I wrote this article to express my thoughts on those movies, but mainly to explore the concept of a guilty pleasure and explore my own experience with this. To what extent should we feel guilty for liking something? A film? A song? Chocolate? When someone says that they like something like Spider-Man 3, they immediately say “I’m sorry!” Well you can’t pick what you like or dislike. It’s not your fault that you like it. That you prefer blondes over brunettes. That you hate mushrooms when others do. If you like something like My Little Pony: FiM, that’s entirely fine (besides, it’s a good show, so don’t feel bad). You shouldn’t scream out your interests the whole time (or else it’ll get annoying), but you don’t need to feel ashamed of it. That’s why I don’t consider HSM3 a guilty pleasure. Because I don’t feel I should feel guilty for liking something. I don’t go crazy about it, but I do like it.

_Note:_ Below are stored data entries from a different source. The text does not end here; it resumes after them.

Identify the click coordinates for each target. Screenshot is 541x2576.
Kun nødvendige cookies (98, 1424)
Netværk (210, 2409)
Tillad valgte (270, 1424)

I know there are some stuff to dislike about the franchise, but I like it anyway. Yeah, probably people are gonna continue to bully me or whatever, but I know others who support my interests as well. We shouldn’t allow anyone to tell you what you should like or shouldn’t like (which is kind of the message of the first film itself). I guess I learned something important in my experience. All of us should learn something important, not in these films necessarily, but in what we like: that of respecting one’s interests, and that of understanding and being proud your own.